Coffee data on SGN


[Nov 7, 2005]. Cornell University and Nestle SA are releasing 47,000 coffee (Coffea canephora var robusta) EST sequences to the public on the Sol Genomics Network.


An EST database has been generated for coffee based on sequences from approximately 47,000 cDNA clones derived from five different stages/tissues, with a special focus on developing seeds. When computationally assembled, these sequences correspond to 13,175 unigenes, which were analyzed with respect to functional annotation, expression profile and evolution. Compared with Arabidopsis, the coffee unigenes encode a higher proportion of proteins related to protein modification/turnover and metabolism-an observation that may explain the high diversity of metabolites found in coffee and related species. Several gene families were found to be either expanded or unique to coffee when compared with Arabidopsis. A high proportion of these families encode proteins assigned to functions related to disease resistance. Such families may have expanded and evolved rapidly under the intense pathogen pressure experienced by a tropical, perennial species like coffee. Finally, the coffee gene repertoire was compared with that of Arabidopsis and Solanaceous species (e.g. tomato). Unlike Arabidopsis, tomato has a nearly perfect gene-for-gene match with coffee. These results are consistent with the facts that coffee and tomato have a similar genome size, chromosome karyotype (tomato, n=12; coffee n=11) and chromosome architecture. Moreover, both belong to the Asterid I clade of dicot plant families. Thus, the biology of coffee (family Rubiacaeae) and tomato (family Solanaceae) may be united into one common network of shared discoveries, resources and information.

The dataset is described in detail in the following publication:

Coffee and tomato share common gene repertoires as revealed by deep sequencing of seed and cherry transcripts.

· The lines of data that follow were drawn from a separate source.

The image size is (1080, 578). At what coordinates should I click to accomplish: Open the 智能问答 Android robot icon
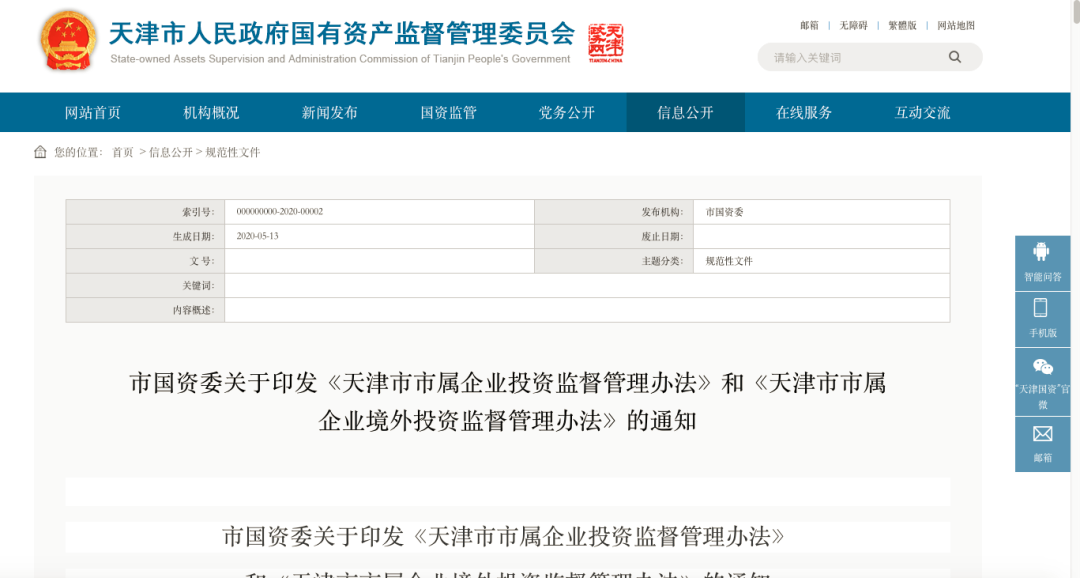pos(1042,253)
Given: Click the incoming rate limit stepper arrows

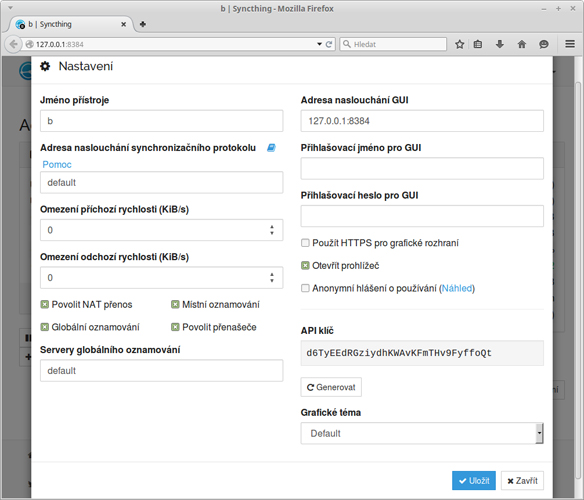Looking at the screenshot, I should 272,230.
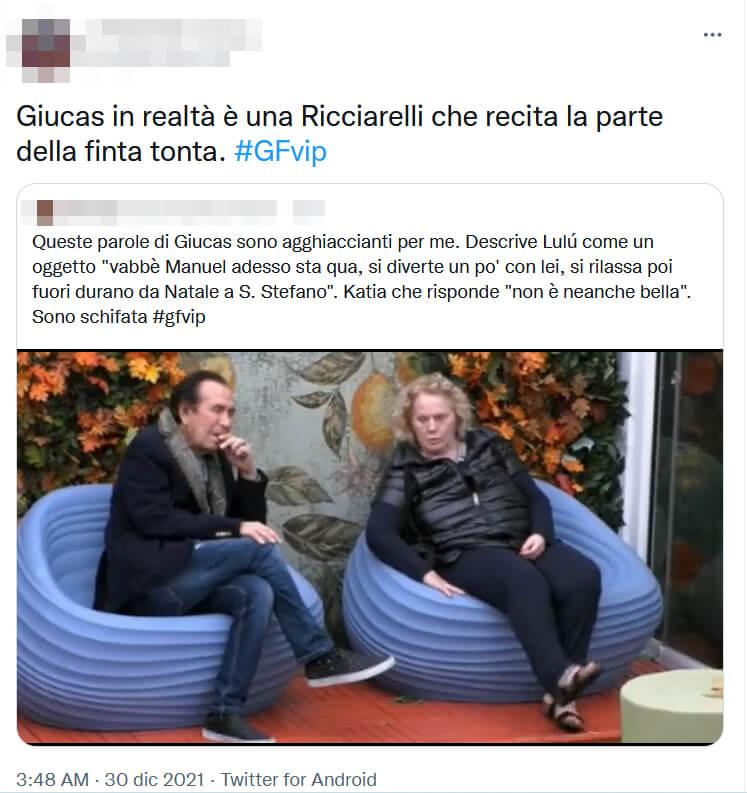Image resolution: width=747 pixels, height=793 pixels.
Task: Open the 3:48 AM timestamp link
Action: coord(52,779)
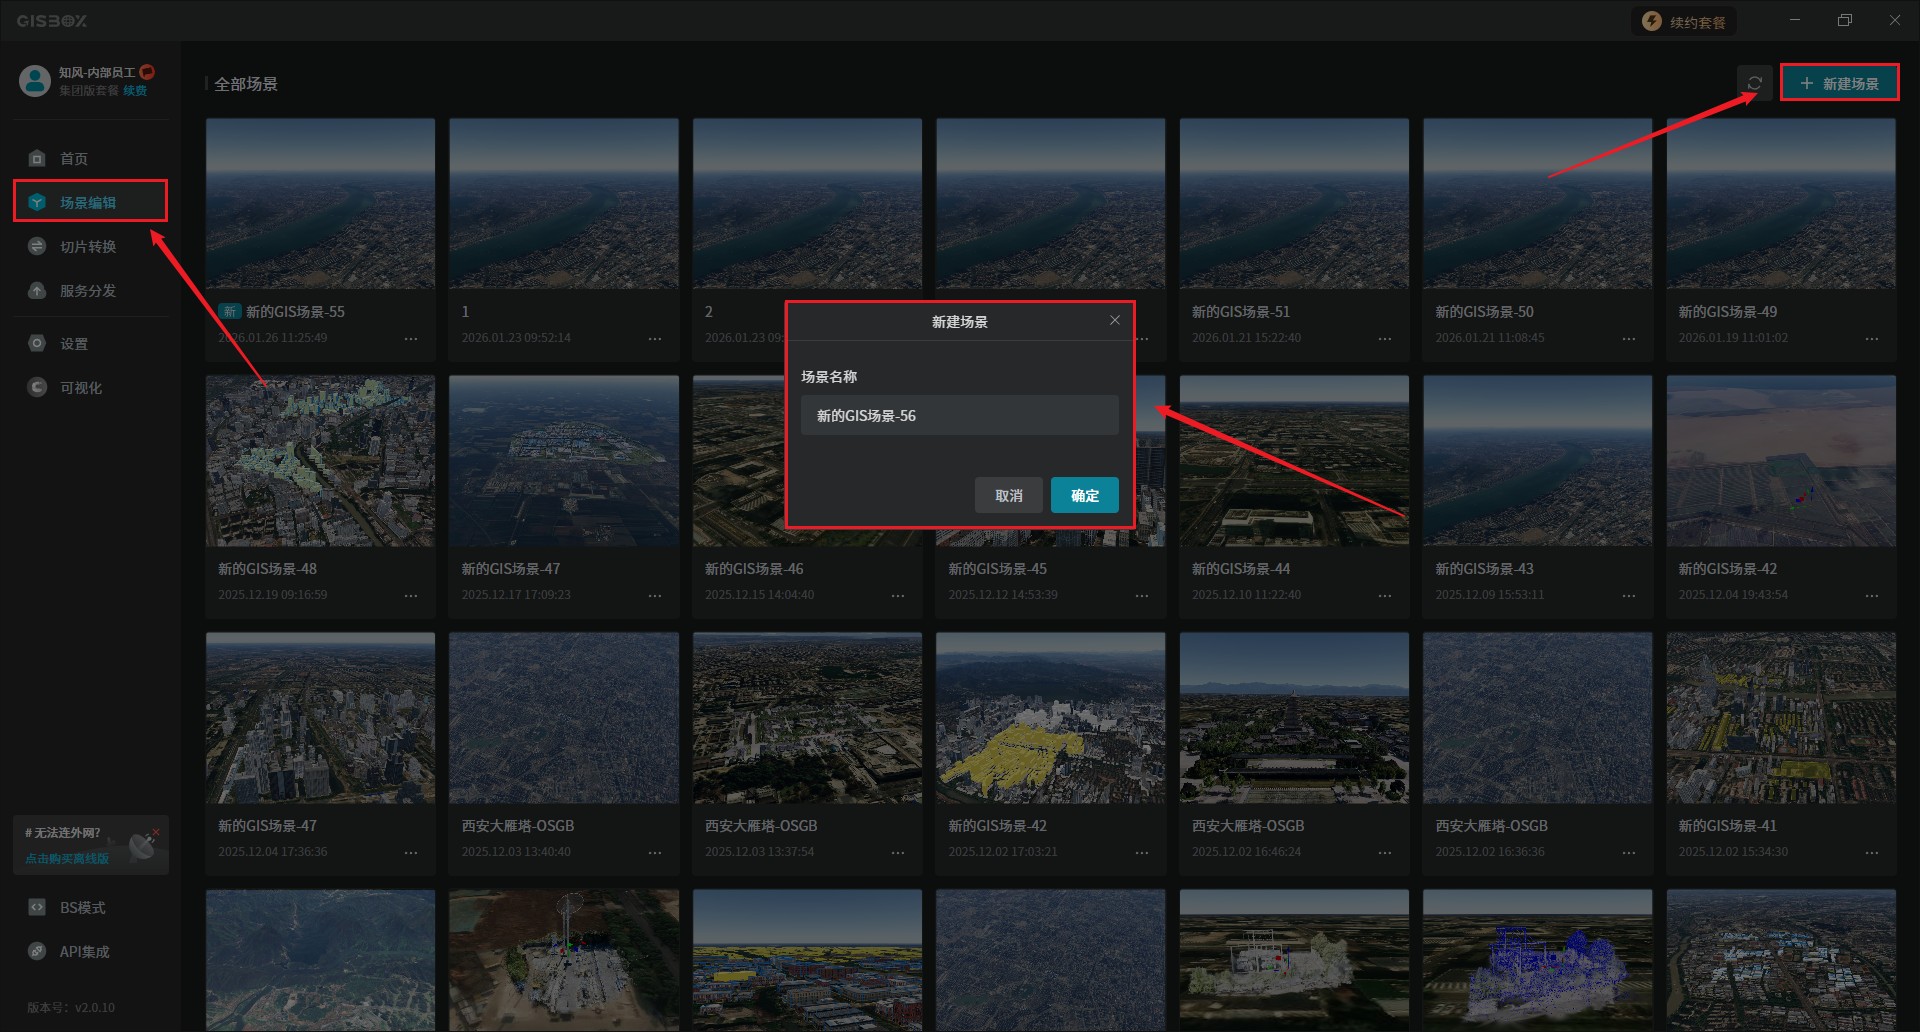Expand options menu for 新的GIS场景-41
1920x1032 pixels.
(1871, 853)
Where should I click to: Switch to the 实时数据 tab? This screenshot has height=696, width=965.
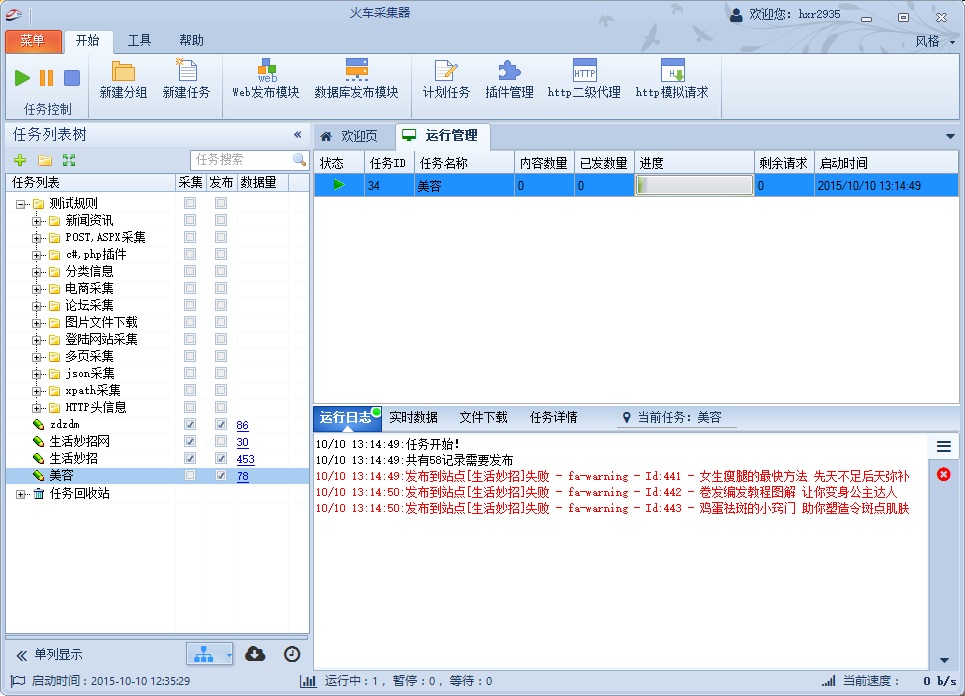(x=413, y=418)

Lin C, Mueller LA, Carthy JM, Crouzillat D, Petiard V, Tanksley SD. Theor Appl Genet. 2005 Nov 5;:1-17.

A pdf file of this article is available in Open Access format, free of charge to anyone.

Data access

The coffee ESTs, computationally derived unigenes, protein sequences, protein domains and Gene Ontology annotations are immediately downloadable from the SGN ftp server. The data will be added to the SGN database in the near future.